Il Brescia in Serie A è stato un evento che ha rallegrato i cuori dei tifosi delle Rondinelle ma che ha portato con sè anche uno strascico di polemiche che nessuno aveva voglia di gestire. Il tutto a seguito delle esultanze dei giocatori del club e di un coro in particolare che ha suscitato sdegno e una lunga scia di critiche. Tra i principali ‘colpevoli', Leonardo Morosini che ha provato ad usare Instagram per fare chiarezza su quelle parole "terun terun", intonato durante i festeggiamenti per la promozione del Brescia in serie A.

Le spiegazioni di Morosini

"L'ho fatto in maniera leggera e le persone che mi conoscono e quelle di buon senso possono capire che non volevo prendere in giro o umiliare tifoserie come quelle di Lecce e Palermo". Proprio a queste due società (e piazze) sembrava fosse rivolto l'inno, un riferimento alle squadre che in classifica inseguivano le Rondinelle in classifica. "Non volevo mancare di rispetto a nessuno, tanto più ai meridionali, che adoro. Amo il Sud, amo il mio Paese, è assurdo che nel 2019 debba essere qui a giustificarmi. E' stato detto che ho fatto dei cori razzisti ma io non sono razzista e mi scuso se qualcuno si e' sentito offeso".

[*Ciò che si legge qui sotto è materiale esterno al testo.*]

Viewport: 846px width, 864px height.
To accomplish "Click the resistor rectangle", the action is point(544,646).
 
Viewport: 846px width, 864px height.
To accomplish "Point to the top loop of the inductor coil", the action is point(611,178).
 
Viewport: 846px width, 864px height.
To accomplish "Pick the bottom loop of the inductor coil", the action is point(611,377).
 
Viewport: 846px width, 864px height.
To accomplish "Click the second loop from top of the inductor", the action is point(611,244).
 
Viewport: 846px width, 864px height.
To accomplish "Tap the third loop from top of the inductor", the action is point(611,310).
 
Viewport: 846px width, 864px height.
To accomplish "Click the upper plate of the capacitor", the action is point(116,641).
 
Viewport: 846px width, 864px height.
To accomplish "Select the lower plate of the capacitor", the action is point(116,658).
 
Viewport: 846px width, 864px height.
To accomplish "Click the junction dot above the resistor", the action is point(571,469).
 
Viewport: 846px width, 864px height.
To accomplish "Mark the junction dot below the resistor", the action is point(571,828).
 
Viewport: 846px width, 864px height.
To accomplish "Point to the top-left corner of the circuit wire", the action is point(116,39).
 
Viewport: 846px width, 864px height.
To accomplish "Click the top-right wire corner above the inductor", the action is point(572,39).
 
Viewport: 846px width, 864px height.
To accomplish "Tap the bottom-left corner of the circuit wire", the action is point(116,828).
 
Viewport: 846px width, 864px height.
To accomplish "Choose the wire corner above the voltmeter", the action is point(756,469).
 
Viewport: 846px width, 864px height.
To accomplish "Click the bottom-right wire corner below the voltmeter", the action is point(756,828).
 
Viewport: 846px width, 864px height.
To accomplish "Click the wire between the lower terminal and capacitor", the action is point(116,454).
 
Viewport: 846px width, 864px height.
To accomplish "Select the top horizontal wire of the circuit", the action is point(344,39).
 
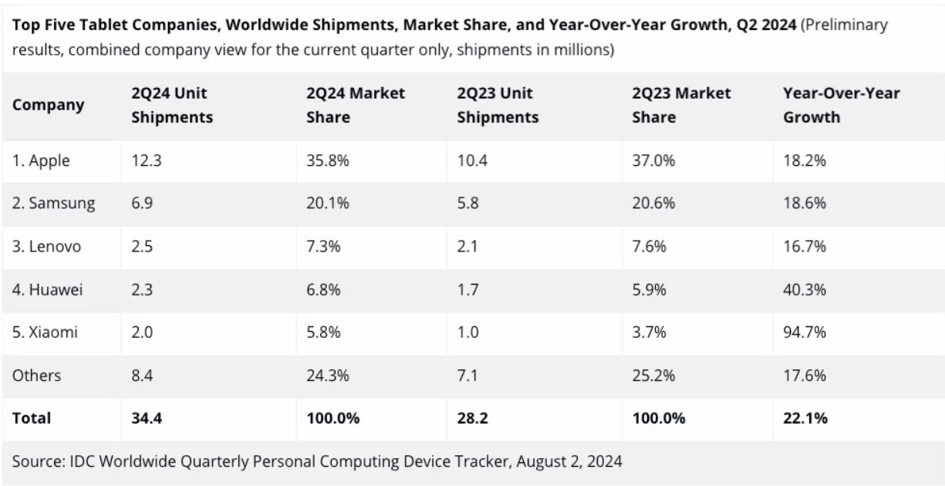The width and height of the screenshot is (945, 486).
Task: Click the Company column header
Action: (x=48, y=105)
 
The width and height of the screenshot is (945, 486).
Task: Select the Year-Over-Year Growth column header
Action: (x=841, y=105)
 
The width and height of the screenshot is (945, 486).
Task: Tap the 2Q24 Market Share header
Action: (x=355, y=105)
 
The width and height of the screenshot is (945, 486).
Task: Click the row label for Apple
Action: (x=41, y=160)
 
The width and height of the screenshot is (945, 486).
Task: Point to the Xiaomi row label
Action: (x=45, y=332)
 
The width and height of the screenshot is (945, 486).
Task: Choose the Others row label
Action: (x=36, y=376)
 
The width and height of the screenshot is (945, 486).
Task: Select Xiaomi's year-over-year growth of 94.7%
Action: (x=805, y=332)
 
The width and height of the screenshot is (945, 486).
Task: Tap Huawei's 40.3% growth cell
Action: (x=805, y=290)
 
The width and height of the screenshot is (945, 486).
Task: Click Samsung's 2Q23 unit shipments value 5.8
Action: (x=468, y=204)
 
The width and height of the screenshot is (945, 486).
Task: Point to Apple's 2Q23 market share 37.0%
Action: (x=653, y=160)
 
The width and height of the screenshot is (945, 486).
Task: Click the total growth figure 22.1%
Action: (x=805, y=418)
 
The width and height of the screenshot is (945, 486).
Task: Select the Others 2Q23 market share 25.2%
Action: (x=653, y=376)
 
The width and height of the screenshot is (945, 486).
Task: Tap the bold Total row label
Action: (x=32, y=418)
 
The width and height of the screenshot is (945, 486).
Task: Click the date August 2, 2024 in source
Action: (x=569, y=462)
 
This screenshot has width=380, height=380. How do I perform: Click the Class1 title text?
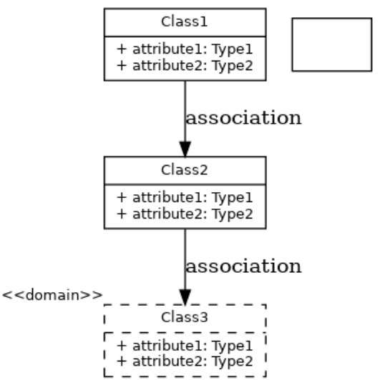pos(185,22)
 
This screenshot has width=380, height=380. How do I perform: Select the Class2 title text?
pos(185,171)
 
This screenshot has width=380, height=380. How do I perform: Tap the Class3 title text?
pos(185,318)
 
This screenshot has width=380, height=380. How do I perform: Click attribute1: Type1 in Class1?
pos(185,51)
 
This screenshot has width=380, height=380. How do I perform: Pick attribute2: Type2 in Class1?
pos(185,66)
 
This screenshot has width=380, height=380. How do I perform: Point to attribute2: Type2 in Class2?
pos(185,214)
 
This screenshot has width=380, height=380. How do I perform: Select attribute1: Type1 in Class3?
pos(185,346)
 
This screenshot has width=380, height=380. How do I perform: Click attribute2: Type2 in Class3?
pos(185,361)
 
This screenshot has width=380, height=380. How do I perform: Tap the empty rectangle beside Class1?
pos(331,44)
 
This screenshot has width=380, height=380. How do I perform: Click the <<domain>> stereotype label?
pos(52,294)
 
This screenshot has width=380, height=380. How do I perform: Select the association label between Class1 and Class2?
pos(243,118)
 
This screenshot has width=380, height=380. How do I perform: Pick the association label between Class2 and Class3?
pos(243,266)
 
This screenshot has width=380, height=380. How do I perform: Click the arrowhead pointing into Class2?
pos(185,148)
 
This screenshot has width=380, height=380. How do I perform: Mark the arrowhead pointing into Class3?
pos(185,296)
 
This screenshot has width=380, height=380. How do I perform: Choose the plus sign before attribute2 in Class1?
pos(122,66)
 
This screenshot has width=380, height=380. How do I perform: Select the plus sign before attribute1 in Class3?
pos(122,346)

Le minacce e gli insulti via social

Morosini spiega anche nel dettaglio del perché di quel coro che poi è stato strumentalizzato e utilizzato contro di lui: "Era solo un coro goliardico per prendere in giro un mio compagno di squadra siciliano, Ernesto Torregrossa". Ma alla fine nei confronti di Morosini si è scatenata quasi una caccia all'uomo, soprattutto sui social che fomentano sempre più all'odio. Sui profili del giocatore sono arrivati messaggi "tristi", anche alcune "minacce di morte", tantissimi "insulti alla famiglia" di Morosini. Per un episodio che volveva essere di festeggiamento e che si è trasformato in un pericoloso festo per alcuni ‘eversivo'.